**Work to complete**
Copy out every record that follows, word for word.

[Opening Data listing section]

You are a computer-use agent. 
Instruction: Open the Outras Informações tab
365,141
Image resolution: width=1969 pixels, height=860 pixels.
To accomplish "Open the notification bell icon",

[Closing Data listing section]

**Output below**
You are a computer-use agent. 
Instruction: Open the Outras Informações tab
365,141
Image resolution: width=1969 pixels, height=860 pixels.
To accomplish "Open the notification bell icon",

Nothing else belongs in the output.